Goal of the exercise: Can you swap "membership crown" for "VIP crown" in the stretch of entries from the line containing "This screenshot has width=600, height=459." through the line containing "Action: point(71,149)", keeping everything else the same and leaving the pictures out of your answer?

Material for this exercise:
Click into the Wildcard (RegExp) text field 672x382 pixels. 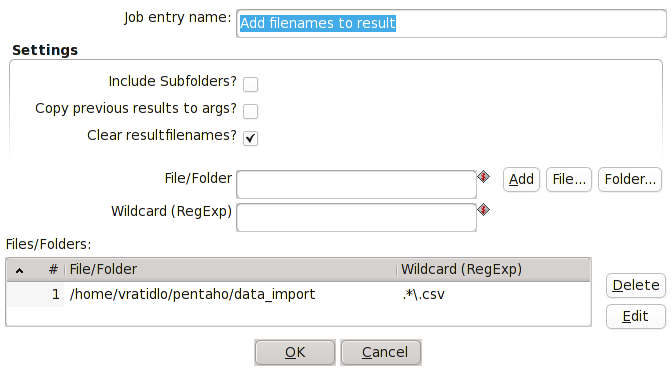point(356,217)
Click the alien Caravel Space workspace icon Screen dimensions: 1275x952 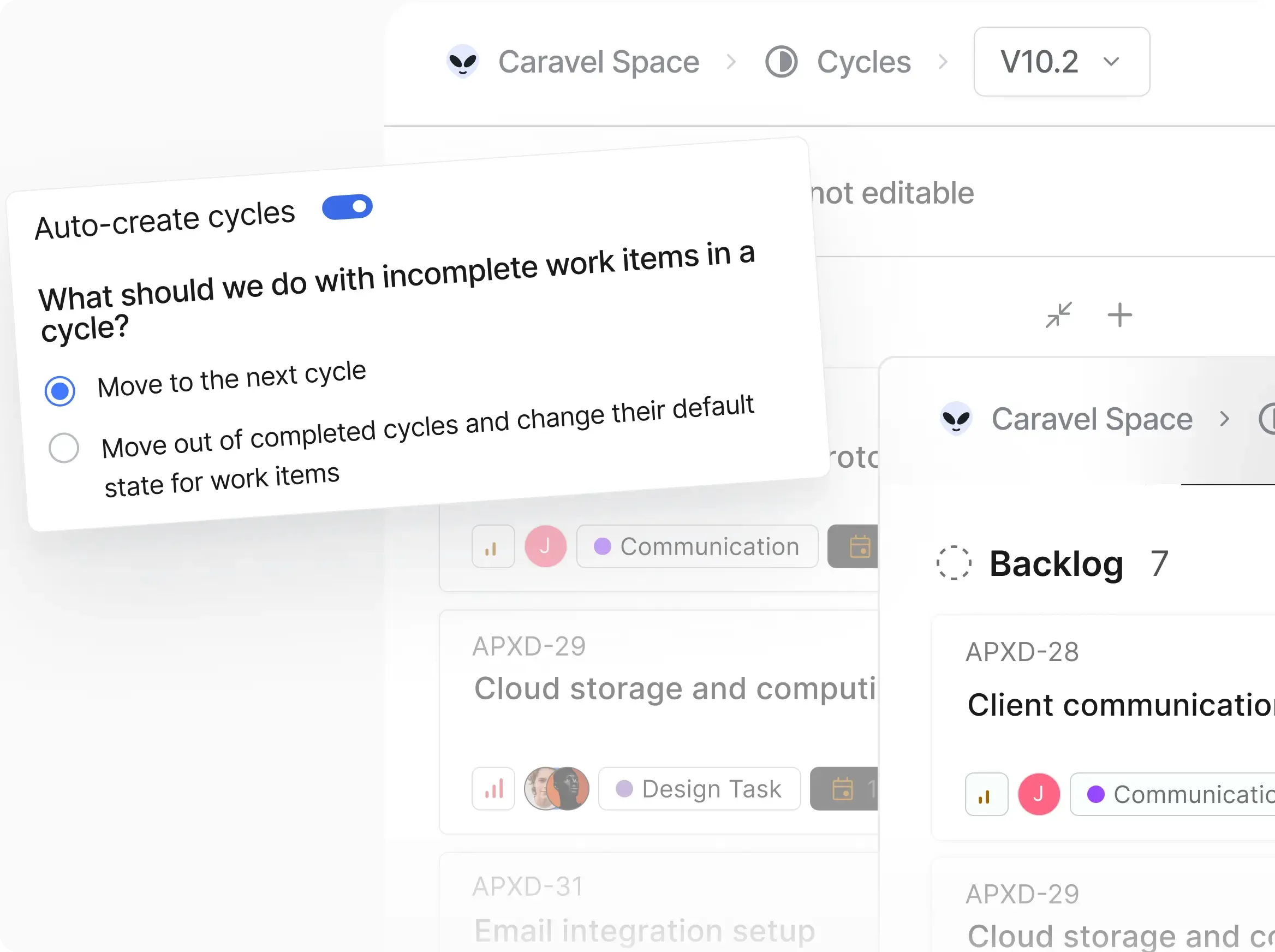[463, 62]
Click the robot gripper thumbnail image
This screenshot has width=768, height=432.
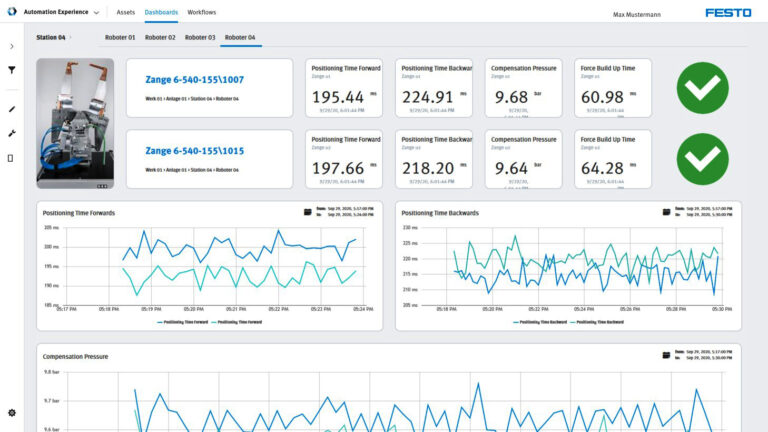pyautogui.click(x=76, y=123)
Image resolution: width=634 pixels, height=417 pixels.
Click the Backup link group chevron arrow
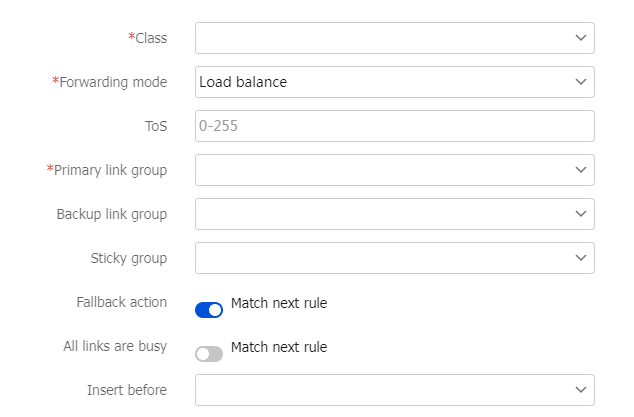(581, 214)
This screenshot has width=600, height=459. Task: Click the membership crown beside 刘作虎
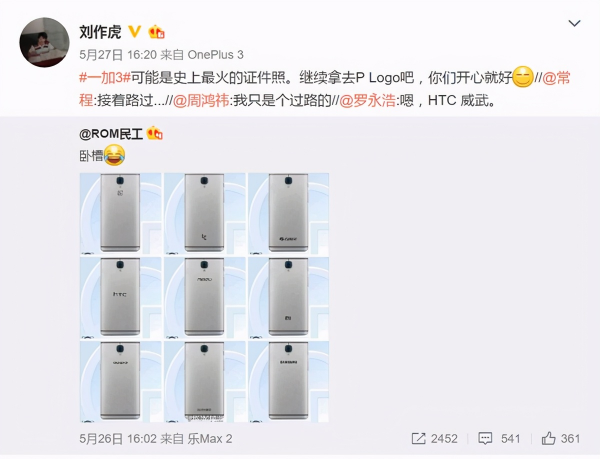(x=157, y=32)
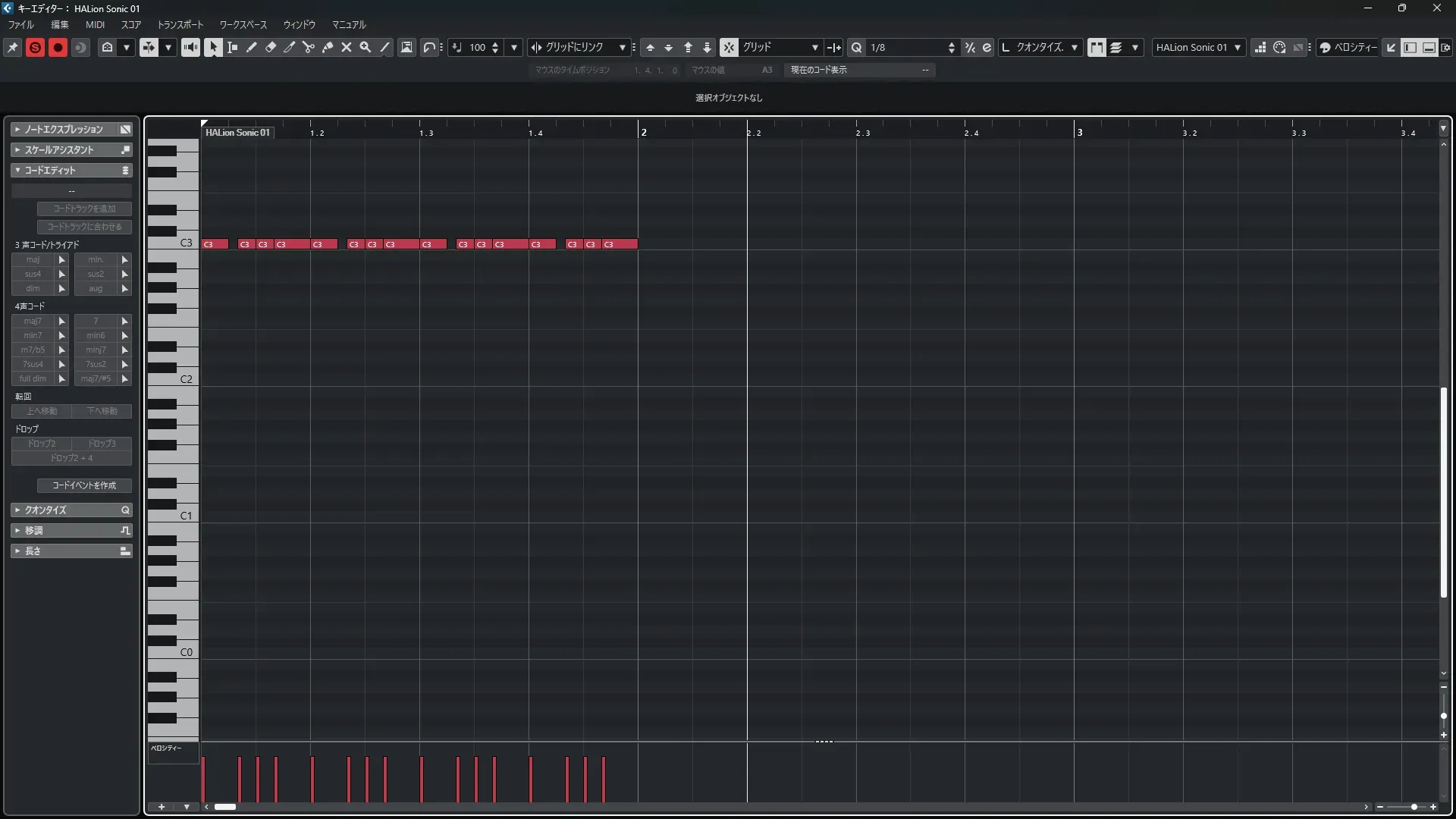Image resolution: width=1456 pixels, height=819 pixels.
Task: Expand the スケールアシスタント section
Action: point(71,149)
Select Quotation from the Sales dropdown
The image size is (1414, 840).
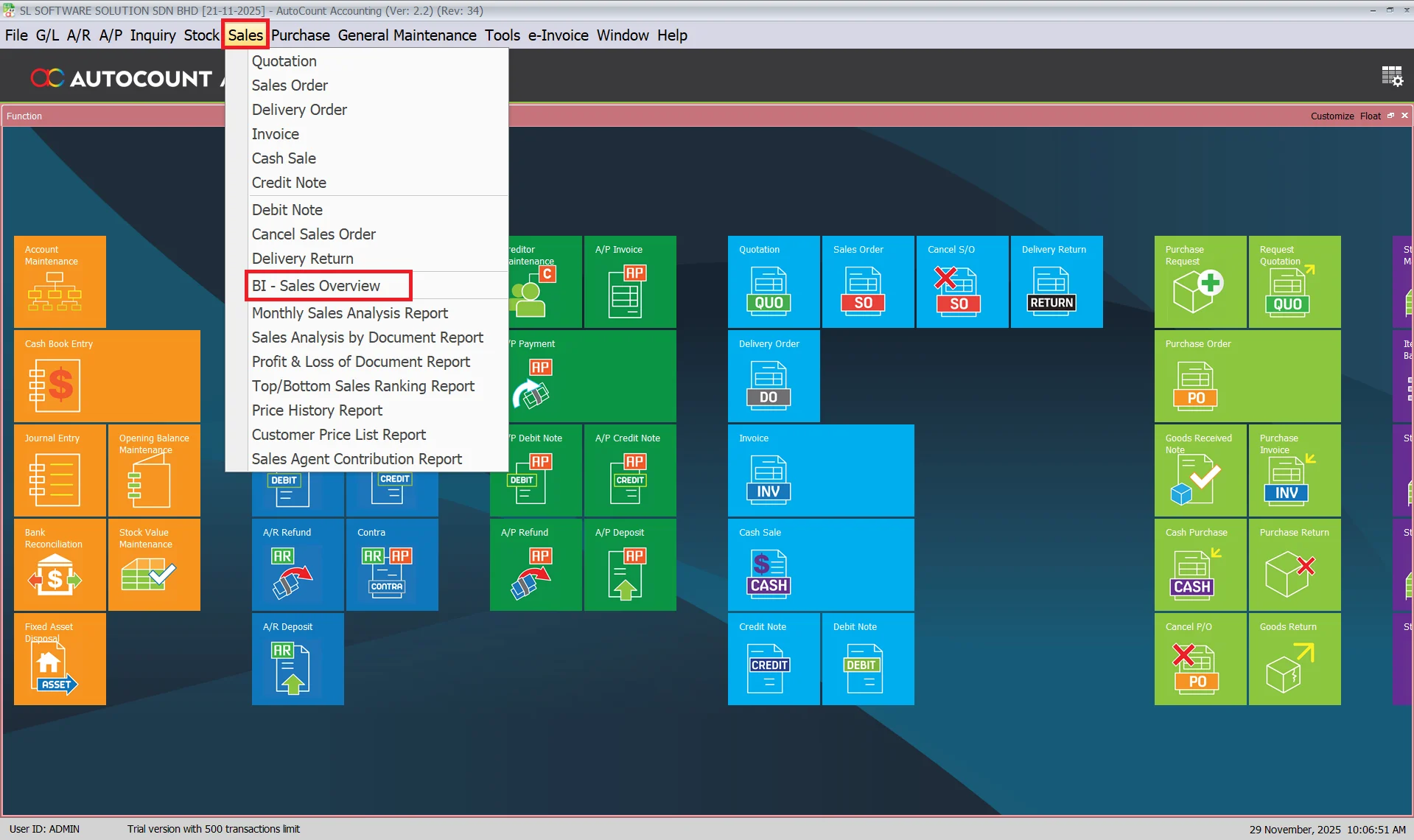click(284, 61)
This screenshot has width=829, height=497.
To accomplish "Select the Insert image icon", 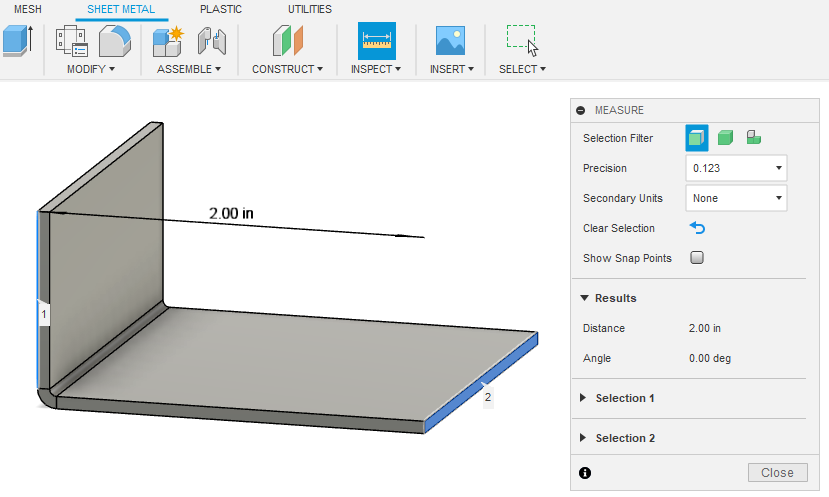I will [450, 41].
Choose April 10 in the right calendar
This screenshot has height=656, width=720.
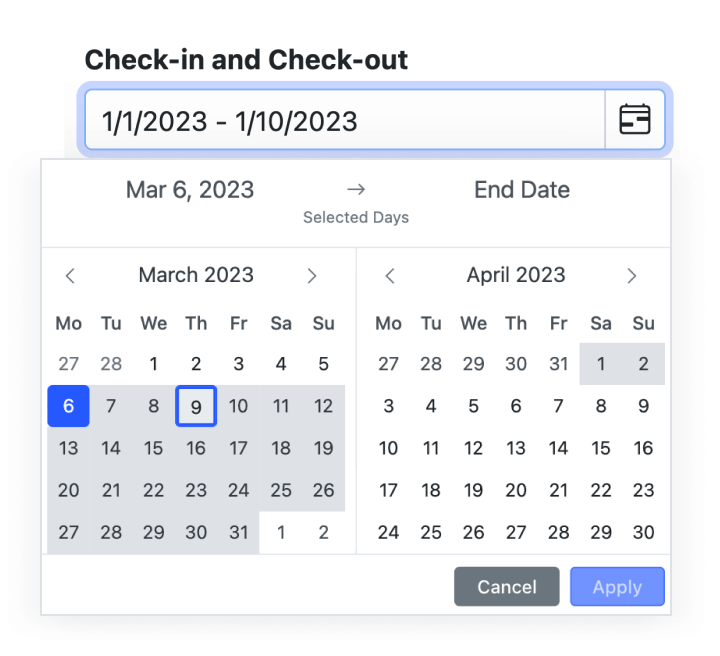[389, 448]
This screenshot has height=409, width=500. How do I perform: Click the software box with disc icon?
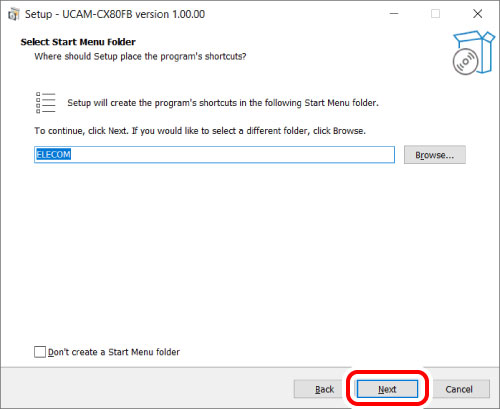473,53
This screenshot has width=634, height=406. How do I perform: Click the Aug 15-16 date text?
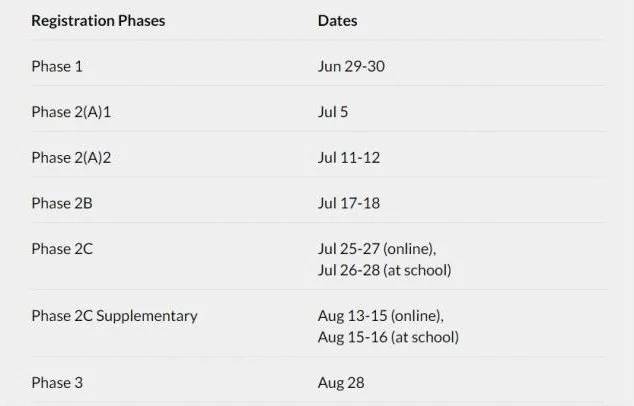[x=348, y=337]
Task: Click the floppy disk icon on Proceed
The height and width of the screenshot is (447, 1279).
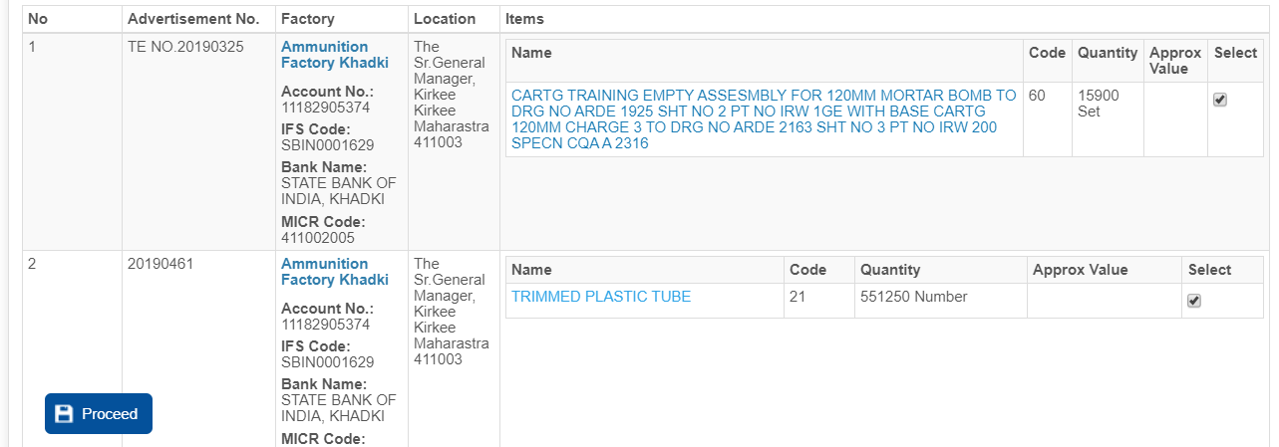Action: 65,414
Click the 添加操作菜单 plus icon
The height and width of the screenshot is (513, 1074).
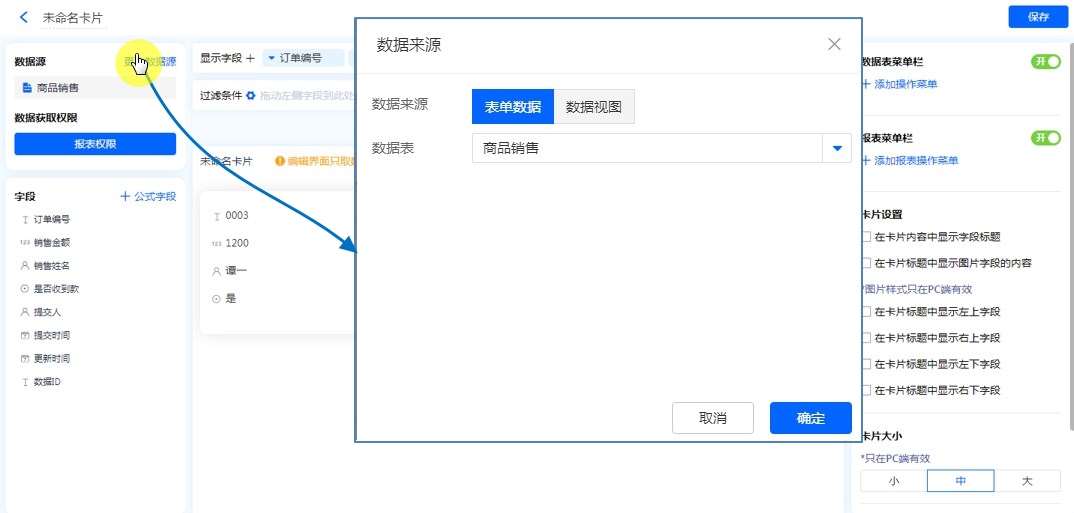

Response to this task:
This screenshot has width=600, height=459. Task: Click the VIP crown beside 刘作虎
(x=157, y=32)
Image resolution: width=1456 pixels, height=819 pixels.
Task: Expand the スケールアシスタント section
Action: point(71,149)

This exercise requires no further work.